Exercise prompt: Pick out every line of the material below that contains the word "resolution", and copy each one.

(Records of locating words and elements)

++++

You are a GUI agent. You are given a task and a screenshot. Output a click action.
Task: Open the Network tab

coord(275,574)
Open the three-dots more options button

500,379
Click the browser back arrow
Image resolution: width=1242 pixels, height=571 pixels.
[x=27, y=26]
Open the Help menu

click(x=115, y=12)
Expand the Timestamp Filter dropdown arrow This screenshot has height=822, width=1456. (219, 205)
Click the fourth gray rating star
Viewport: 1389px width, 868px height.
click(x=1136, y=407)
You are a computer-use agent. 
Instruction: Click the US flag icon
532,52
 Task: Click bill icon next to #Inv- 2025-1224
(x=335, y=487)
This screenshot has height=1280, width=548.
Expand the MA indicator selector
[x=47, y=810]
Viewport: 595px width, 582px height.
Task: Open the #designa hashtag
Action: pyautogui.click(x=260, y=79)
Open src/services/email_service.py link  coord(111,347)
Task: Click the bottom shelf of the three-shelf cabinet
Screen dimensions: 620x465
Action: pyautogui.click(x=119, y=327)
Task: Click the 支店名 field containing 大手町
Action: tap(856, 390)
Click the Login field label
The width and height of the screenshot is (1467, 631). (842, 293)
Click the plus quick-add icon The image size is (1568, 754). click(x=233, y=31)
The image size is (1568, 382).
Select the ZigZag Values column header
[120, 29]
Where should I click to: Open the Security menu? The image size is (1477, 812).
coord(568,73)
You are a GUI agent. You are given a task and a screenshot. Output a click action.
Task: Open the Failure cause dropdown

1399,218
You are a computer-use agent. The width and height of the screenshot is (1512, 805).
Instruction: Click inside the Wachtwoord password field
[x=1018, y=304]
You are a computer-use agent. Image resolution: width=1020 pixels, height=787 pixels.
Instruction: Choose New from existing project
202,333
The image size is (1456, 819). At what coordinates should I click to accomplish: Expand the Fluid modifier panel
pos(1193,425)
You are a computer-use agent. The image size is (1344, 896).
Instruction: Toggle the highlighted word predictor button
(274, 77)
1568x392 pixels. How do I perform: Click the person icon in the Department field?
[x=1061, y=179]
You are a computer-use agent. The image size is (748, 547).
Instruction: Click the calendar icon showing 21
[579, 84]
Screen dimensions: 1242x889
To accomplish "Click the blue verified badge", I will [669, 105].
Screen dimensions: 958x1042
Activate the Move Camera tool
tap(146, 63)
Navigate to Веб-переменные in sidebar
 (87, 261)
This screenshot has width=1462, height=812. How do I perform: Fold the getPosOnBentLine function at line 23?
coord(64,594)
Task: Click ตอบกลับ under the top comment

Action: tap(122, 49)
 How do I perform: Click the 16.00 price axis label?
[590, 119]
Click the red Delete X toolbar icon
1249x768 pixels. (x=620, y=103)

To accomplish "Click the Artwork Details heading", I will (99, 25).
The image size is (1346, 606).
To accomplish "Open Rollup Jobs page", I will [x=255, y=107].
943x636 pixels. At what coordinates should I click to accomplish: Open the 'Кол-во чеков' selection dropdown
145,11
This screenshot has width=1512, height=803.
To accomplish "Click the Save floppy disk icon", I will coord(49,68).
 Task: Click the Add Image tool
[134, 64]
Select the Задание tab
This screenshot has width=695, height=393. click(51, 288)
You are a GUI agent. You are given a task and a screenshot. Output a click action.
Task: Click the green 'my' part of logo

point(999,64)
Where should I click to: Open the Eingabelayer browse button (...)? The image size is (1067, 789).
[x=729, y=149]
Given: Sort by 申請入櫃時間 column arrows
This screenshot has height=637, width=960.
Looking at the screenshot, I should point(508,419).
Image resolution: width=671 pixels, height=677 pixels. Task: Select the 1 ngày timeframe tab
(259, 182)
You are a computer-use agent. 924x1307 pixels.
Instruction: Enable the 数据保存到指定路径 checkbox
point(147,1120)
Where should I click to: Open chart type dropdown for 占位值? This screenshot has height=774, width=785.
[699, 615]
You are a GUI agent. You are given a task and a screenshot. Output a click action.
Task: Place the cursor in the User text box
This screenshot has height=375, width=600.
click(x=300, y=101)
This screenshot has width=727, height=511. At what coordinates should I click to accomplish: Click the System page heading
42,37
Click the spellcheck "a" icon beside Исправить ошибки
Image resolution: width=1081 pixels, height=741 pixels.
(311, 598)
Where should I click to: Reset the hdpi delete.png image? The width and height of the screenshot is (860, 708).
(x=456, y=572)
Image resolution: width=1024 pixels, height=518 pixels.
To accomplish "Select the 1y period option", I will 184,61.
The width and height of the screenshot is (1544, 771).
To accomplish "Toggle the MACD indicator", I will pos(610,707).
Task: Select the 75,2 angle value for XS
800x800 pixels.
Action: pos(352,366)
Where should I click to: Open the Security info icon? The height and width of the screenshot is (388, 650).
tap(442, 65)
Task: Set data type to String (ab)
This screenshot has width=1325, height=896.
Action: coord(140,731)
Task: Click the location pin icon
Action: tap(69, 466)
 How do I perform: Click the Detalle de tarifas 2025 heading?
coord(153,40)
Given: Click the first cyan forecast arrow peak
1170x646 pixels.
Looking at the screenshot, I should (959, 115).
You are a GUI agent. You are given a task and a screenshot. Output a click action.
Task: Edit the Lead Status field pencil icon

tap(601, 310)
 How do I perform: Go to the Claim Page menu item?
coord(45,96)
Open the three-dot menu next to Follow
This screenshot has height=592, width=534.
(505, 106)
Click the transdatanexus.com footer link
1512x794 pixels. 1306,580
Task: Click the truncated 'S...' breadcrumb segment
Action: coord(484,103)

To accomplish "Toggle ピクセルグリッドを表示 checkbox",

++++

Written solution:
Image resolution: width=1242 pixels, height=571 pixels.
You are a computer-use agent. Image resolution: width=1020 pixels, height=787 pixels.
Image resolution: width=671 pixels, height=677 pixels. Task: Select the 1 ngày timeframe tab
Image resolution: width=1081 pixels, height=741 pixels.
Image resolution: width=1024 pixels, height=518 pixels.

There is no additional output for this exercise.